▶ [THE TASK]:
All lines holding the word "agent" are to be copied from the records beneath.

▶ [ENTRIES PROVIDED]:
== Segment start ==
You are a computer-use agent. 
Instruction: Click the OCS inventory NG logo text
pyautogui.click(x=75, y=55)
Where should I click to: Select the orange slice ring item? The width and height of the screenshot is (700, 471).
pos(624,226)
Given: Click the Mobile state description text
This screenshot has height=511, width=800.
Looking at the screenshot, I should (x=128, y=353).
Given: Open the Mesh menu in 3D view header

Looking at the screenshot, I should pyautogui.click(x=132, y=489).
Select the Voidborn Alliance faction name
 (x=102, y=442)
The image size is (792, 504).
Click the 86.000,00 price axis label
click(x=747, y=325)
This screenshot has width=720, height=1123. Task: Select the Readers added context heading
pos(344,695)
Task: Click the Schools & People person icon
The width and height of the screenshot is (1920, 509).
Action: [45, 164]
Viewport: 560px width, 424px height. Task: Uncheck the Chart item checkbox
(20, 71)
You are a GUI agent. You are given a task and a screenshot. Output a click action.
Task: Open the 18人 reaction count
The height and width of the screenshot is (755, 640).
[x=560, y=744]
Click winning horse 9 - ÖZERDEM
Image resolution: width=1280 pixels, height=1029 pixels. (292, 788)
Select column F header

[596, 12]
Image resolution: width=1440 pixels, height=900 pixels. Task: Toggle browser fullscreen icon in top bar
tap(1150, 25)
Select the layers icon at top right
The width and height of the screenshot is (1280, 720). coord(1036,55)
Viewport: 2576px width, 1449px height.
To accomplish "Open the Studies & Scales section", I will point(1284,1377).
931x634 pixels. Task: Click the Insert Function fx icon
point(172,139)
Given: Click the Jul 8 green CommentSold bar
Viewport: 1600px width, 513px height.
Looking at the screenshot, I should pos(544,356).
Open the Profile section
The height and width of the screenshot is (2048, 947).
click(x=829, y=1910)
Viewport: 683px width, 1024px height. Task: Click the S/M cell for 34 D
== Segment end ==
▶ [FINISHED EXERCISE]:
You are a computer-use agent. 
You are a GUI agent. You are given a task and a screenshot. Output a click action.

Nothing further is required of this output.